Description UK-Japan online seminar: cultural engagement (02/12/2022) 
Form Of Engagement Activity A talk or presentation
Part Of Official Scheme? No
Geographic Reach International
Primary Audience Policymakers/politicians
Results and Impact 85 policymakers, researchers, practitioners and students from the UK and Japan participated in our first UK-Japan online seminar, 'Cultural engagement in the UK and Japan: Key findings from the SCF surveys' (02/12/2022) on the public's understanding of culture, their attitude towards the arts and their cultural engagement. The whole seminar was simultaneously translated; audience members could easily access all presentations, and took part in the Q&A without language barriers. The speakers included Sayaka Sakoda (Kyoto University), Sana Kim (KCL), Emi Kataoka (Komazawa University) and Andrew Mowlah (Arts Council England). The discussion focused on the high rate of non-engagement in Japan (approx. 40%), the stickiness of the lack of interest in the arts, the strong correlation between the interest in the arts and social engagement, and the need for cultural democracy. The seminar explored how the habitus of policymakers and researchers affect their understanding of culture, how cultural policy can address various cultural activities beyond its scope, and how decentralising arts funding can help make cultural policy more democratic. Important questions arose on the role of digitalised culture, which we will explore in detail in 2024 with our Theme 3 activities.
Year(s) Of Engagement Activity 2022
URL https://www.eventbrite.com/e/cultural-engagement-in-the-uk-and-japan-key-findings-from-the-scf-surve...
 
Description UK-Japan online seminar: cultural values and cultural policy (24/02/2023) 

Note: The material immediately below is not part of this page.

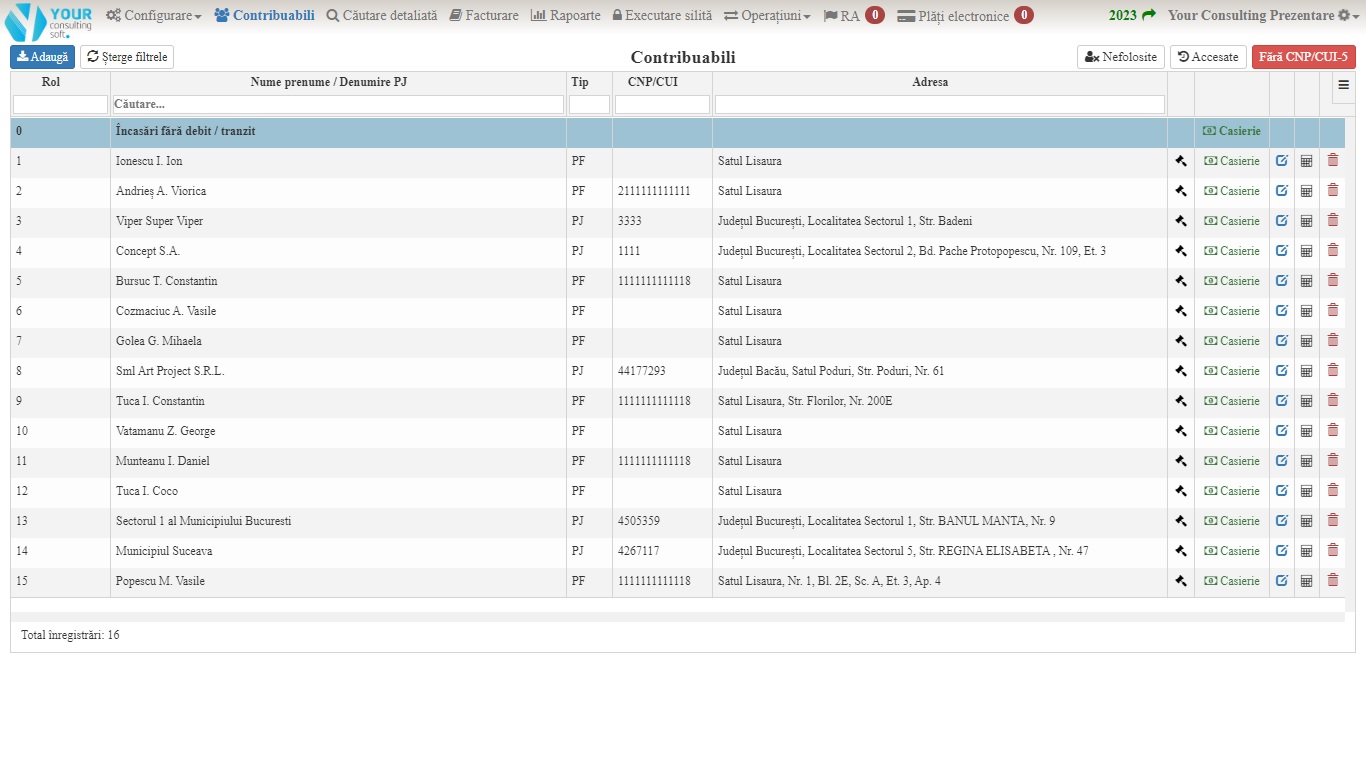
Task: Filter by Fără CNP/CUI-5 button
Action: 1303,57
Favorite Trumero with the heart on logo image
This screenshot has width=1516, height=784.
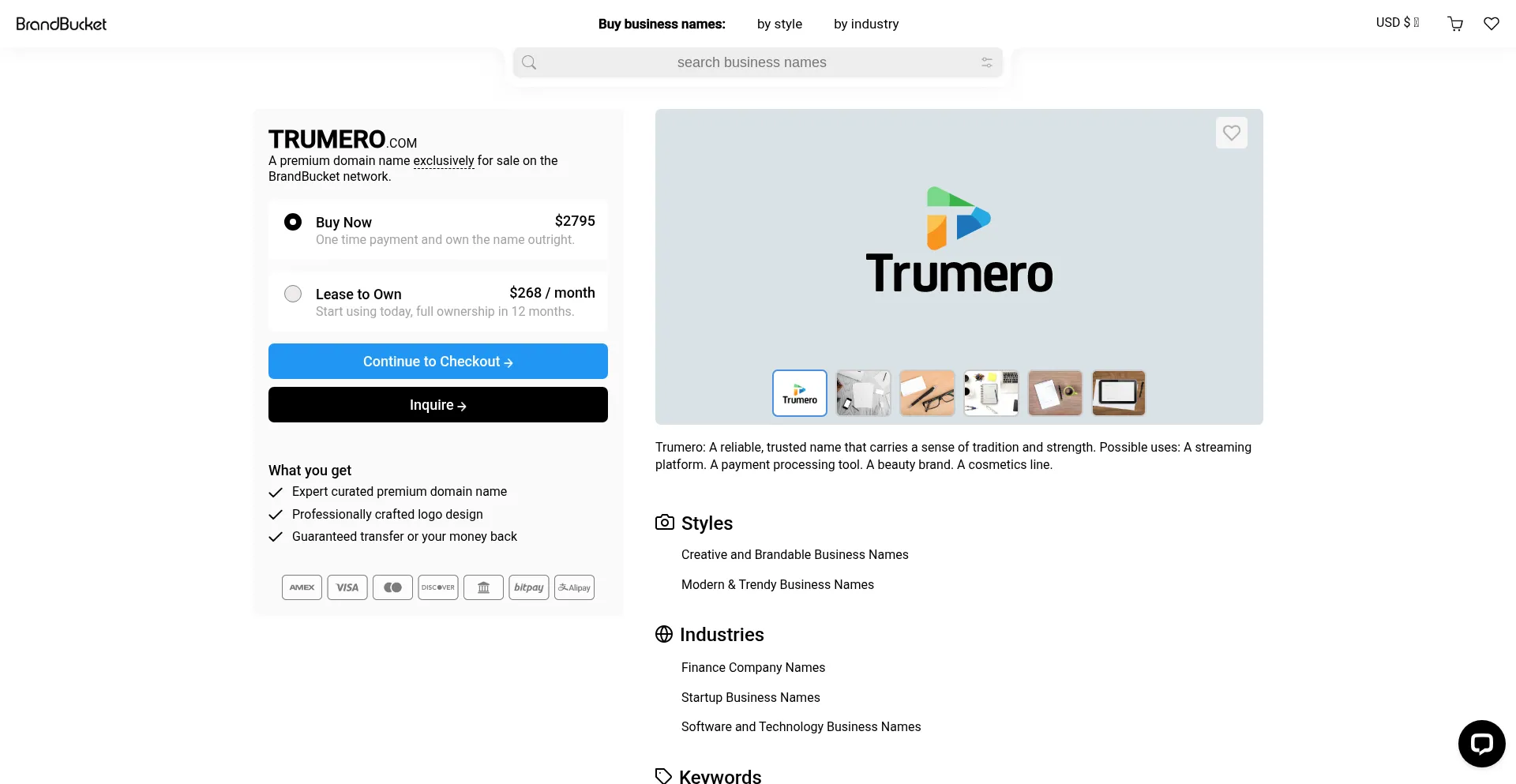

Form Of Engagement Activity A talk or presentation
Part Of Official Scheme? No
Geographic Reach International
Primary Audience Policymakers/politicians
Results and Impact 65 policymakers, researchers, cultural practitioners and students from the UK and Japan participated in our second UK-Japan online seminar, 'Cultural value and cultural policy in the UK and Japan: Key survey findings' (24/02/2023) on cultural, social and personal values. The speakers included Sana Kim (KCL), Tadashi Yagi (Doshisha University) and David Throsby (Macquarie University). The presentations and Q&A focused on the English public's broad agreement with a wide range of equally important cultural values and social values, challenging the 20-year-long debate in cultural policy regarding intrinsic vs. instrumental values. The seminar explored the relationship between cultural values and daily life/personal values in Japan. It also highlighted the importance of the pro-social attitude as a major factor for cultural engagement. The seminar raised two fundamental questions for the future of cultural policy in the UK and Japan: (1) is its current scope appropriate given the abundance of the public's cultural life outside policymaker's narrow understanding of culture and the roles of social factors on cultural engagement? and (2) when the public perceives every cultural and social value as equally significant, what should the policy priorities be, and how should the decision be made?